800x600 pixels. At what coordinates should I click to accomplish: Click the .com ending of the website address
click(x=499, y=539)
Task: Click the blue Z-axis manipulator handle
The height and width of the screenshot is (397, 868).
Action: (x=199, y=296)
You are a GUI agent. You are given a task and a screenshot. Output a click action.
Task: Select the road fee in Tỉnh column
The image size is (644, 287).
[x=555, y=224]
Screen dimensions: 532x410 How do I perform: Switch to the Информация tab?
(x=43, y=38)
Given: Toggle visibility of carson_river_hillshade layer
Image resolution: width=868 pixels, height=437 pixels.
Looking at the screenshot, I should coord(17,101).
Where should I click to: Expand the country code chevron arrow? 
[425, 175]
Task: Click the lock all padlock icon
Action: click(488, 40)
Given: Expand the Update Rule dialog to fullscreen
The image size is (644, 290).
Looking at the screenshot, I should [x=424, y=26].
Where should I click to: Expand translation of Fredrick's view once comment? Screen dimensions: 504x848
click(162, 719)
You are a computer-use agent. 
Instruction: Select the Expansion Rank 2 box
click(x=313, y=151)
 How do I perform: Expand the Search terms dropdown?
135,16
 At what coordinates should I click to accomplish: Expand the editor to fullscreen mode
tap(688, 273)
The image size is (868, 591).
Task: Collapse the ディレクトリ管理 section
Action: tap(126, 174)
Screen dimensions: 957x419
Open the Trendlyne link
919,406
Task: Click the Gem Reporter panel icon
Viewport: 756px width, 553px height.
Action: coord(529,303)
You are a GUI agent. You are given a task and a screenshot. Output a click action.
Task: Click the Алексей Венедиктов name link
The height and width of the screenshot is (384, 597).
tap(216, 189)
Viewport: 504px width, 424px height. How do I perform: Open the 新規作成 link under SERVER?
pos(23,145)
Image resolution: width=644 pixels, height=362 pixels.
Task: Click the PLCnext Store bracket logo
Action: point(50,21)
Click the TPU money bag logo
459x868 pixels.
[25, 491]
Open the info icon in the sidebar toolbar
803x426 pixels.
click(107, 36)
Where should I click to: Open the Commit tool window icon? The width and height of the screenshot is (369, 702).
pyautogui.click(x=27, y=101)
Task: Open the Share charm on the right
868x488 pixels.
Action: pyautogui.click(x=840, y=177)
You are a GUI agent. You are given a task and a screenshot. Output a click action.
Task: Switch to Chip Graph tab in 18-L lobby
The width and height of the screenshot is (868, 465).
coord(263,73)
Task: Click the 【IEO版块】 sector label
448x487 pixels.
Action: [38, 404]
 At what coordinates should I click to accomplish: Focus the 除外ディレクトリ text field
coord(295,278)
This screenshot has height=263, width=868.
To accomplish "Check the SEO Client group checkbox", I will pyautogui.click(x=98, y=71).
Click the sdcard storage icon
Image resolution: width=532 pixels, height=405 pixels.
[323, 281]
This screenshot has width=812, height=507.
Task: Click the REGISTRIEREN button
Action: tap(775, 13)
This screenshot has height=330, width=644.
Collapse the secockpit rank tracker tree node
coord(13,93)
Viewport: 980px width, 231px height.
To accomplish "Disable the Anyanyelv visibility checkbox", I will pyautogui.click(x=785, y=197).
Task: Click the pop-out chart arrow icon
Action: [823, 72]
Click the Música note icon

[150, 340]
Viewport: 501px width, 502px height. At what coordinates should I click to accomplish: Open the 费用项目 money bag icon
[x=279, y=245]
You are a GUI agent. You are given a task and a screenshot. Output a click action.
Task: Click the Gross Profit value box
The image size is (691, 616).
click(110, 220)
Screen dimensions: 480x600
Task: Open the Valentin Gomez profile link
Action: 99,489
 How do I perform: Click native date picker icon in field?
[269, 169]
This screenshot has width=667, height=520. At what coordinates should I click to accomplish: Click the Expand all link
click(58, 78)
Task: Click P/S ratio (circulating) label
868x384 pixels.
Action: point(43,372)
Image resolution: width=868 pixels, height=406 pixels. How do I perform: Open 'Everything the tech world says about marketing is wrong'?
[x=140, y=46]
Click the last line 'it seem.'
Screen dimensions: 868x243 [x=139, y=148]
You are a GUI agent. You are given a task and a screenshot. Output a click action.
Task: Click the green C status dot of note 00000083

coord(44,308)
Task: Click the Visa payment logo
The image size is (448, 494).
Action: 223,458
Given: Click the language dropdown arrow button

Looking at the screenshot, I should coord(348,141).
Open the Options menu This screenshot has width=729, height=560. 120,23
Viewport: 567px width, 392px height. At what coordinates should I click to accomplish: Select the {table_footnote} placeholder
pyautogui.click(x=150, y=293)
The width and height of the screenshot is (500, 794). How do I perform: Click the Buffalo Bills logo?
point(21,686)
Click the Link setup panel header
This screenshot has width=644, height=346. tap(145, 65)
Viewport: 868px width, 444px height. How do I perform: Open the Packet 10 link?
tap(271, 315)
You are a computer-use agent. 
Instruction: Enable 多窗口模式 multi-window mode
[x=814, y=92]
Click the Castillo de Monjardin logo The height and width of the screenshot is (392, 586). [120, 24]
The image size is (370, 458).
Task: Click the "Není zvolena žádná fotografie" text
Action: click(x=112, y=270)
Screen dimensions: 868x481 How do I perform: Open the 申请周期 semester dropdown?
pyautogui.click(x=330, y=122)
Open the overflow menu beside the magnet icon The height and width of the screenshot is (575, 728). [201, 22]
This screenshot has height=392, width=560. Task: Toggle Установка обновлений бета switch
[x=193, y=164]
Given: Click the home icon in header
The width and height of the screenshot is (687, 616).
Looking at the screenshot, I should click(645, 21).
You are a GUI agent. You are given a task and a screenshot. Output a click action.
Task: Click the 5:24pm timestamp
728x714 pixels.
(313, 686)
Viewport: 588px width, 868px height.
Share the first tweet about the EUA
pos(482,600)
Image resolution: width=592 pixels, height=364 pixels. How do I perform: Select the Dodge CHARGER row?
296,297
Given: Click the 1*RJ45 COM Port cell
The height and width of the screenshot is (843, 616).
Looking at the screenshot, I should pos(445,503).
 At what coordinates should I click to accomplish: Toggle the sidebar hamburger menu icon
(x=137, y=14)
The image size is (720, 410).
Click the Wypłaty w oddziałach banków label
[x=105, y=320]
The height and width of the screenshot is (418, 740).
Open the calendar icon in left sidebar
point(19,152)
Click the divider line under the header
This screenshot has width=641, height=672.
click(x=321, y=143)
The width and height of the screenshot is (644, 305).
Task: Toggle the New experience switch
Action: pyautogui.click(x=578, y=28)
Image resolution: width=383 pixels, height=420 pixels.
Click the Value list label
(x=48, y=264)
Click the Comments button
= = = = =
## Work instructions:
Nothing in the data may be omitted; transcribe it exactly.

## Solution to the problem:
800x600 pixels. At what coordinates should I click to accomplish: Click the .com ending of the website address
click(x=499, y=539)
Task: Click the blue Z-axis manipulator handle
The height and width of the screenshot is (397, 868).
Action: (x=199, y=296)
You are a GUI agent. You are given a task and a screenshot. Output a click action.
Task: Select the road fee in Tỉnh column
The image size is (644, 287).
[x=555, y=224]
Screen dimensions: 532x410 How do I perform: Switch to the Информация tab?
(x=43, y=38)
Given: Toggle visibility of carson_river_hillshade layer
Image resolution: width=868 pixels, height=437 pixels.
Looking at the screenshot, I should coord(17,101).
Where should I click to: Expand the country code chevron arrow? 
[425, 175]
Task: Click the lock all padlock icon
Action: click(488, 40)
Given: Expand the Update Rule dialog to fullscreen
The image size is (644, 290).
Looking at the screenshot, I should [x=424, y=26].
Where should I click to: Expand translation of Fredrick's view once comment? Screen dimensions: 504x848
click(162, 719)
You are a computer-use agent. 
Instruction: Select the Expansion Rank 2 box
click(x=313, y=151)
 How do I perform: Expand the Search terms dropdown?
135,16
 At what coordinates should I click to accomplish: Expand the editor to fullscreen mode
tap(688, 273)
The image size is (868, 591).
Task: Collapse the ディレクトリ管理 section
Action: tap(126, 174)
Screen dimensions: 957x419
Open the Trendlyne link
919,406
Task: Click the Gem Reporter panel icon
Viewport: 756px width, 553px height.
Action: coord(529,303)
You are a GUI agent. You are given a task and a screenshot. Output a click action.
Task: Click the Алексей Венедиктов name link
The height and width of the screenshot is (384, 597).
tap(216, 189)
Viewport: 504px width, 424px height. How do I perform: Open the 新規作成 link under SERVER?
pos(23,145)
Image resolution: width=644 pixels, height=362 pixels.
Task: Click the PLCnext Store bracket logo
Action: point(50,21)
Click the TPU money bag logo
459x868 pixels.
[25, 491]
Open the info icon in the sidebar toolbar
803x426 pixels.
click(107, 36)
Where should I click to: Open the Commit tool window icon? The width and height of the screenshot is (369, 702).
pyautogui.click(x=27, y=101)
Task: Open the Share charm on the right
868x488 pixels.
Action: pyautogui.click(x=840, y=177)
You are a GUI agent. You are given a task and a screenshot. Output a click action.
Task: Switch to Chip Graph tab in 18-L lobby
The width and height of the screenshot is (868, 465).
coord(263,73)
Task: Click the 【IEO版块】 sector label
448x487 pixels.
Action: [38, 404]
 At what coordinates should I click to accomplish: Focus the 除外ディレクトリ text field
coord(295,278)
This screenshot has height=263, width=868.
To accomplish "Check the SEO Client group checkbox", I will pyautogui.click(x=98, y=71).
Click the sdcard storage icon
Image resolution: width=532 pixels, height=405 pixels.
[323, 281]
This screenshot has width=812, height=507.
Task: Click the REGISTRIEREN button
Action: tap(775, 13)
This screenshot has height=330, width=644.
Collapse the secockpit rank tracker tree node
coord(13,93)
Viewport: 980px width, 231px height.
To accomplish "Disable the Anyanyelv visibility checkbox", I will pyautogui.click(x=785, y=197).
Task: Click the pop-out chart arrow icon
Action: [823, 72]
Click the Música note icon

[150, 340]
Viewport: 501px width, 502px height. At what coordinates should I click to accomplish: Open the 费用项目 money bag icon
[x=279, y=245]
You are a GUI agent. You are given a task and a screenshot. Output a click action.
Task: Click the Gross Profit value box
The image size is (691, 616).
click(110, 220)
Screen dimensions: 480x600
Task: Open the Valentin Gomez profile link
Action: 99,489
 How do I perform: Click native date picker icon in field?
[269, 169]
This screenshot has width=667, height=520. At what coordinates should I click to accomplish: Click the Expand all link
click(58, 78)
Task: Click P/S ratio (circulating) label
868x384 pixels.
Action: point(43,372)
Image resolution: width=868 pixels, height=406 pixels. How do I perform: Open 'Everything the tech world says about marketing is wrong'?
[x=140, y=46]
Click the last line 'it seem.'
Screen dimensions: 868x243 [x=139, y=148]
You are a GUI agent. You are given a task and a screenshot. Output a click action.
Task: Click the green C status dot of note 00000083

coord(44,308)
Task: Click the Visa payment logo
The image size is (448, 494).
Action: 223,458
Given: Click the language dropdown arrow button

Looking at the screenshot, I should coord(348,141).
Open the Options menu This screenshot has width=729, height=560. 120,23
Viewport: 567px width, 392px height. At what coordinates should I click to accomplish: Select the {table_footnote} placeholder
pyautogui.click(x=150, y=293)
The width and height of the screenshot is (500, 794). How do I perform: Click the Buffalo Bills logo?
point(21,686)
Click the Link setup panel header
This screenshot has width=644, height=346. tap(145, 65)
Viewport: 868px width, 444px height. How do I perform: Open the Packet 10 link?
tap(271, 315)
You are a computer-use agent. 
Instruction: Enable 多窗口模式 multi-window mode
[x=814, y=92]
Click the Castillo de Monjardin logo The height and width of the screenshot is (392, 586). [120, 24]
The image size is (370, 458).
Task: Click the "Není zvolena žádná fotografie" text
Action: click(x=112, y=270)
Screen dimensions: 868x481 How do I perform: Open the 申请周期 semester dropdown?
pyautogui.click(x=330, y=122)
Open the overflow menu beside the magnet icon The height and width of the screenshot is (575, 728). [201, 22]
This screenshot has height=392, width=560. Task: Toggle Установка обновлений бета switch
[x=193, y=164]
Given: Click the home icon in header
The width and height of the screenshot is (687, 616).
Looking at the screenshot, I should click(645, 21).
You are a GUI agent. You are given a task and a screenshot. Output a click action.
Task: Click the 5:24pm timestamp
728x714 pixels.
(313, 686)
Viewport: 588px width, 868px height.
Share the first tweet about the EUA
pos(482,600)
Image resolution: width=592 pixels, height=364 pixels. How do I perform: Select the Dodge CHARGER row?
296,297
Given: Click the 1*RJ45 COM Port cell
The height and width of the screenshot is (843, 616).
Looking at the screenshot, I should pos(445,503).
 At what coordinates should I click to accomplish: Toggle the sidebar hamburger menu icon
(x=137, y=14)
The image size is (720, 410).
Click the Wypłaty w oddziałach banków label
[x=105, y=320]
The height and width of the screenshot is (418, 740).
Open the calendar icon in left sidebar
point(19,152)
Click the divider line under the header
This screenshot has width=641, height=672.
click(x=321, y=143)
The width and height of the screenshot is (644, 305).
Task: Toggle the New experience switch
Action: pyautogui.click(x=578, y=28)
Image resolution: width=383 pixels, height=420 pixels.
Click the Value list label
(x=48, y=264)
Click the Comments button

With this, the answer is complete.